I am a second‑year A‑level student doing Music and Electronics and have been a keen musician for 11 years. I have excelled at the B‑flat cornet and in the summer I will be taking my ABRSM grade 7. I also play the drums, guitar, bass guitar and keyboards.

My problem is that I don't know where to go from here. I wonder if you could give me any more information on different careers available within the music industry, particularly regarding session work. At the moment, a career in the music industry is my preferred option but I don't know how to get in and use my skills.

Gregory Wainhouse

Assistant Editor Sam Inglis replies: Your first step should be to decide exactly what sort of a career you want within the music industry — it's a very broad business, and encompasses a huge variety of jobs (many of which have very little to do with making or recording music!). If you are set upon becoming a session player, there are no real formal routes into the business; it's just a matter of playing with as many people as possible and making good contacts. You'll need to be based in a major city, preferably London.

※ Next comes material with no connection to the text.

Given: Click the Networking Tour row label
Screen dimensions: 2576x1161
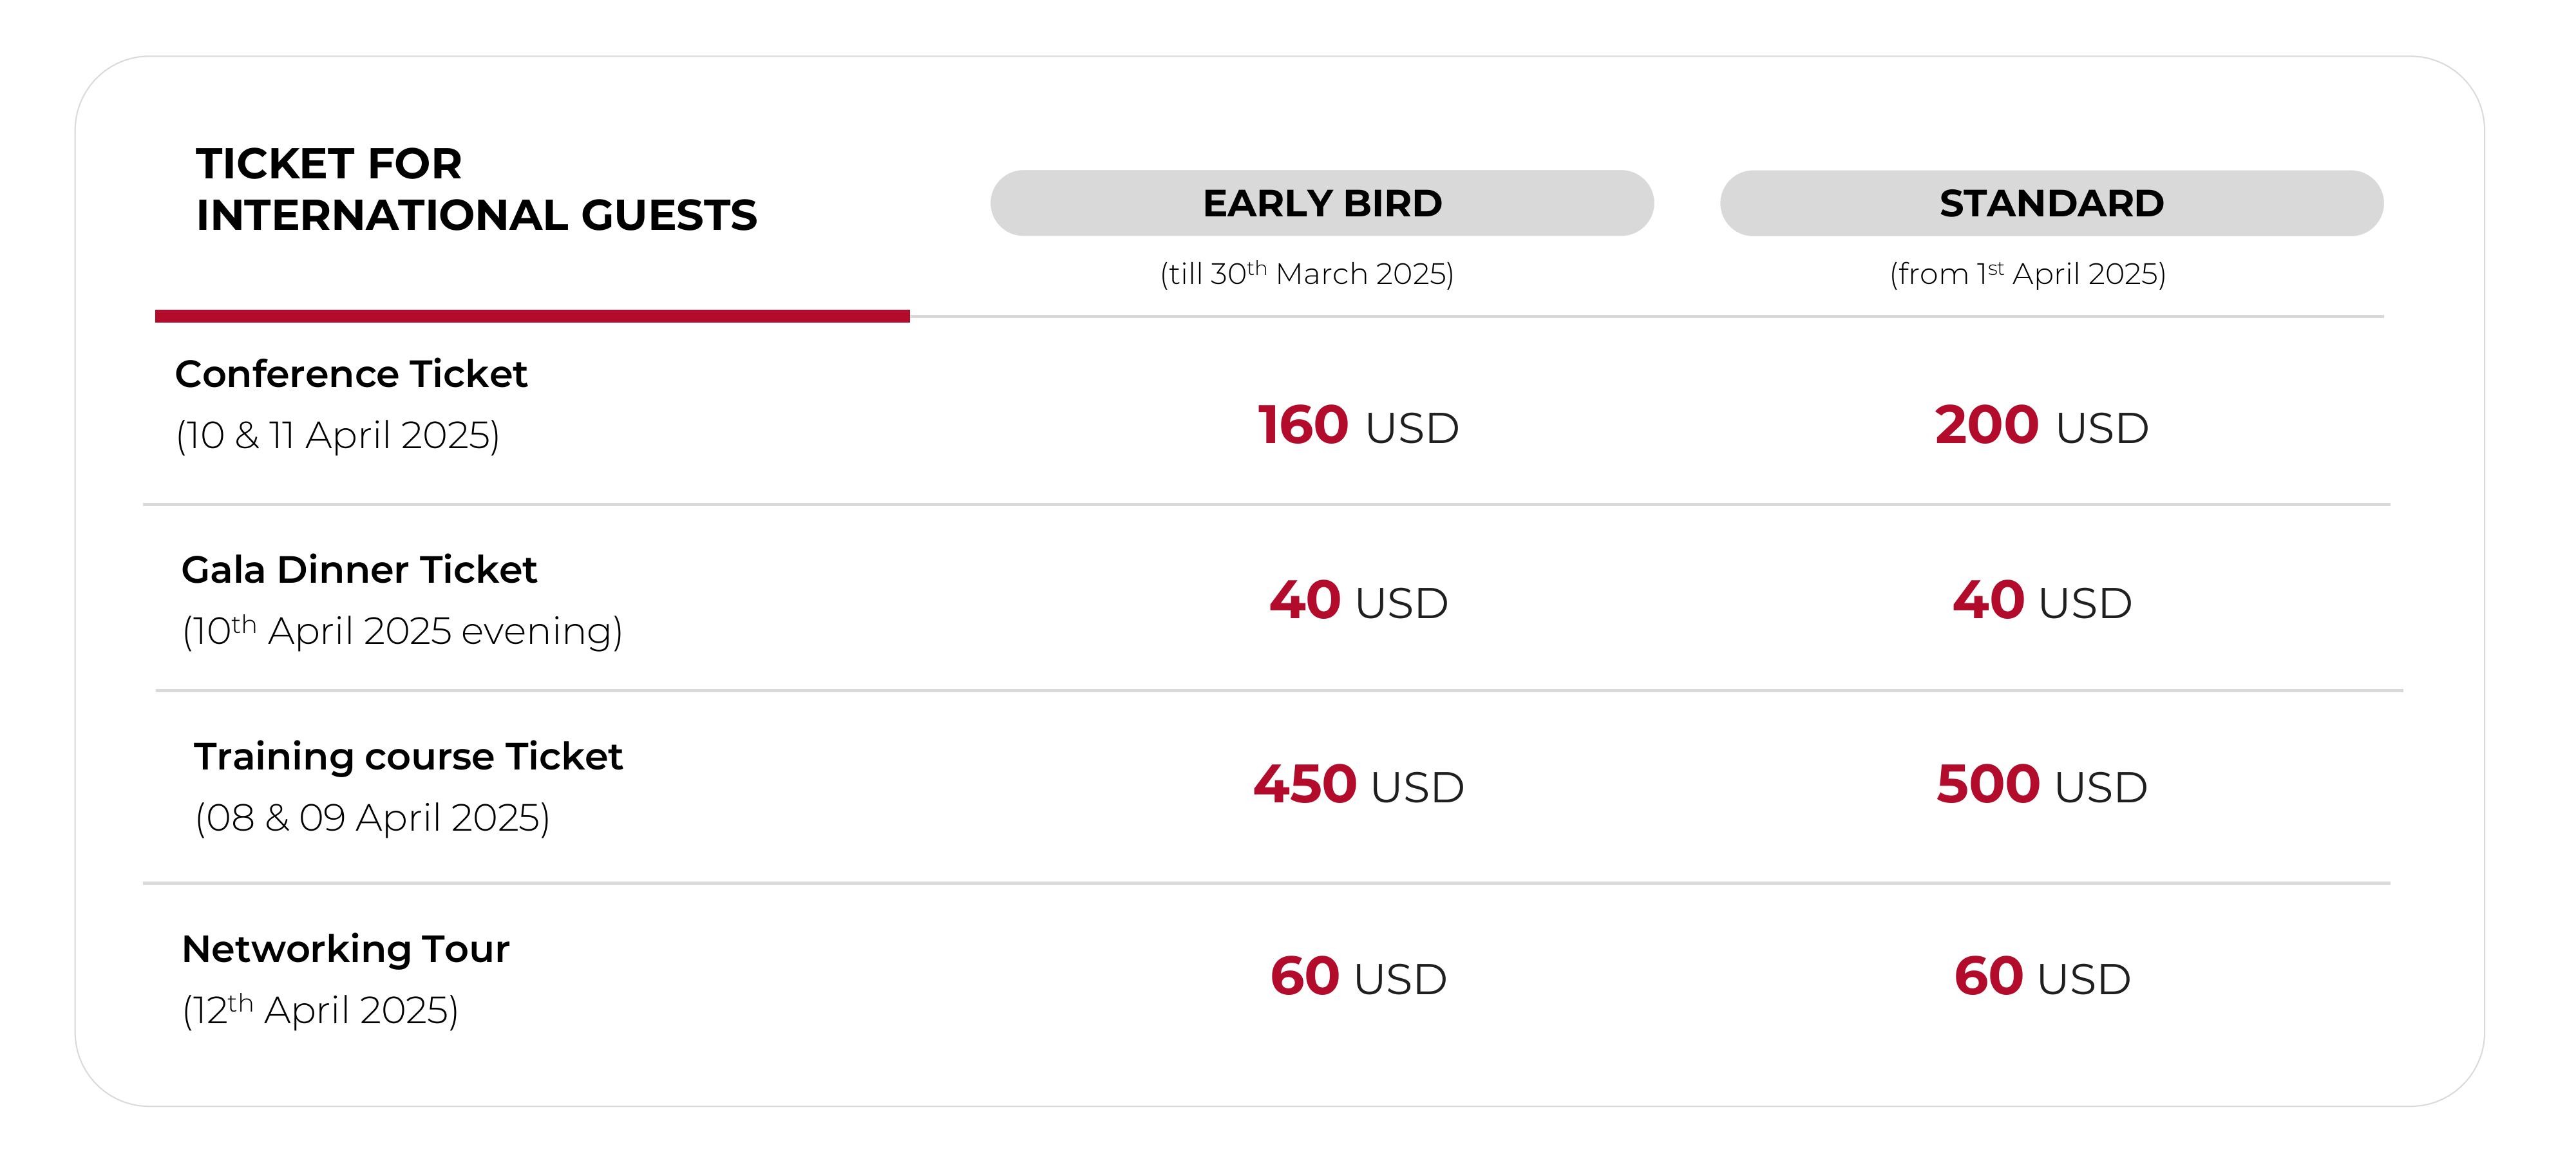Looking at the screenshot, I should [x=346, y=949].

It's worth stressing, though, that you do need to be very good at playing your chosen instrument to be a professional session musician, and you also need to have equipment that is good quality, flexible and capable of operating flawlessly! You don't say what your standard is at playing your other instruments, but to be brutally honest grade 7 cornet and A‑level music alone won't get you very far.

Another option to consider might be becoming a recording engineer. There are two basic routes into this business: join a studio as an assistant/tea‑boy or attend a sound engineering course at a college of further education. For more information, I suggest you look at some of the previous SOS articles on our web site — you can search the database of articles at Big George has written about becoming a session musician (SOS October '98), and David Mellor wrote a helpful series, beginning in April '99, about becoming a recording engineer. These may help you decide if these careers are for you.